While Holland was far from dominant against La Celeste, South America’s remaining hope for the title, its victory was surely a deserved one as their best players rose to the occasion of the largest match of their careers — until Sunday.
Without striker Luis Suarez, suspended for his controversial yet heroic red card incurred in the final seconds of the Uruguay-Ghana match, Uruguay coach Oscar Tabarez was forced to abandon the aggressive and wing-heavy 4-3-3 formation in favor of the more conservative 4-4-2. Holland may not have been able to dominate offensively, but Uruguay’s tactical shift afforded them nearly no scoring chances of their own.
After relatively even play in the opening minutes of the match, Dutch captain Giovanni van Bronckhorst, retiring after the World Cup to become a coach, let rip what may have been the goal of the tournament. His strike from 42 yards out hit the inside portion of the far post and ricocheted into the net. Uruguay keeper Fernando Muslera never had a chance.
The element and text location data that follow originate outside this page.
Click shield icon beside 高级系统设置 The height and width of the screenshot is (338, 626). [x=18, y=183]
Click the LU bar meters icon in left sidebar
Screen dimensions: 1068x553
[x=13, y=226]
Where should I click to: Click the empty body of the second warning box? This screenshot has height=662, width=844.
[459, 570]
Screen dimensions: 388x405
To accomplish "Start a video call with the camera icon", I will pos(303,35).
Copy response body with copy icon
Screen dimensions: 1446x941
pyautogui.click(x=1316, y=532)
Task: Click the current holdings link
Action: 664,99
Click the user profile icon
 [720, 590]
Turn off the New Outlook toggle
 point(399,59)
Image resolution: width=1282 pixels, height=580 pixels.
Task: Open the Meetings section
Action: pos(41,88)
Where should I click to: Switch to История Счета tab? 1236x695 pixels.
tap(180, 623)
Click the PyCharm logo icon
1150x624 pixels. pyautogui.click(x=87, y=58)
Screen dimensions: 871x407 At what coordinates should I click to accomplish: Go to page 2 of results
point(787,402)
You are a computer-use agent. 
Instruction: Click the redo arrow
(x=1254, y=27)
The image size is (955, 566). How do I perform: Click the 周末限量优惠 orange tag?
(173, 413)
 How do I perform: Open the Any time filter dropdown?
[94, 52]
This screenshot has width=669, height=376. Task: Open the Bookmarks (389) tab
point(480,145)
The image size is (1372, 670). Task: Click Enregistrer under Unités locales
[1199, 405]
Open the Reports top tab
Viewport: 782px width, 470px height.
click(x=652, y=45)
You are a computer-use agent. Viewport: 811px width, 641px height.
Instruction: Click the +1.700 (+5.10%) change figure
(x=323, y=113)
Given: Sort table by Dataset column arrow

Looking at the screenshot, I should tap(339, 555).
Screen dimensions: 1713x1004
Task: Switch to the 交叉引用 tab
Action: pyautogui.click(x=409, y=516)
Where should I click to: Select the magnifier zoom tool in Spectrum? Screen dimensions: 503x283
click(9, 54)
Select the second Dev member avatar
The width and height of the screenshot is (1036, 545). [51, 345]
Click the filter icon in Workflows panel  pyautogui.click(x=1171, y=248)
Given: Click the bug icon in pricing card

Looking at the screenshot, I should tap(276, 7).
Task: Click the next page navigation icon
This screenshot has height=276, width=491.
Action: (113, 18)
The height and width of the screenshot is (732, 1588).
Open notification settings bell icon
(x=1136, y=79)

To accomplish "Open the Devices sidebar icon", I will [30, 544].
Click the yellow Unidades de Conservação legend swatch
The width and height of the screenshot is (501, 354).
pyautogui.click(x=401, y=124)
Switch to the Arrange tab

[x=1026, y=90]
Uruguay stayed calm after going behind, refusing to commit its players too far forward as many teams have done when on the wrong side of the scoreline during the tournament. Eventually, this discipline worked to their benefit, as Uruguay captain Diego Forlan connected on his own strike from distance four minutes before half time. The shot, though, was directly down the center of the goal frame, and Holland keeper Maarten Stekelenburg was at least partially at fault.
At half time, Holland coach Bert van Marwijk substituted defensive midfielder Demy de Zeeuw, the replacement for the suspended Nigel de Jong, for attacking midfielder Rafael van der Vaart.
Uruguay showed flurries of momentum early in the second half, but without Suarez, Forlan was forced to play as a pure striker, as opposed to his normal role as a playmaker between the midfield and striker. As a result, Uruguay struggled to get the ball near the goal, and its best chances came on free kicks. Forlan, perhaps the only player who has truly mastered the “Jabulani” at the World Cup, bent two shots past the Dutch wall, but both were saved by Stekelenburg.
Eventually, the Flying Dutchmen proved to be too much for Uruguay, as the attacking quartet of Arjen Robben, Dirk Kuyt, Wesley Sneijder, and Robin van Persie created chance after chance as the half progressed.
Without normal captain and defensive centerpiece Diego Lugano, injured against Ghana, and usual back line starter Jorge Fucile, the Uruguayans were simply outclassed by the Dutch.
In the 70th minute, Robben ran the ball up the right side and combined with van der Vaart, Sneijder and van Persie with typically precise Dutch passing. Van Persie attempted to shoot, but mishit the ball, which then deflected off of a Uruguayan defender before Sneijder flicked it into the back of the net.
Sneijder initially appeared to have been in an offside position, but for once, replay proved that the referee got the call right. Just moments later, with Uruguay now desperately throwing their players forward, the Dutch Masters struck again, as Kuyt served a perfect cross to Robben, who put it into the corner of the goal.
Up 3-1, celebration began throughout the Nertherlands. Crown Prince Willem-Alexander and Princess Maxima of Holland, both on hand for the match, even began to party.
The final 20 minutes of the match saw Uruguay throwing all of its players toward the Dutch net, and Holland repeatedly had chances to make the score 4-1 or even 5-1. The celebration, though, may have started slightly too soon, as Maxi Perreira of Uruguay cut the margin to 3-2 in the 92nd minute while many of the Oranje were already taking in the victory.
But Uruguay’s last ditch efforts could not provide a second miracle finish.
Holland will face either Germany or Spain in the final in Soccer City, Johannesburg on Sunday.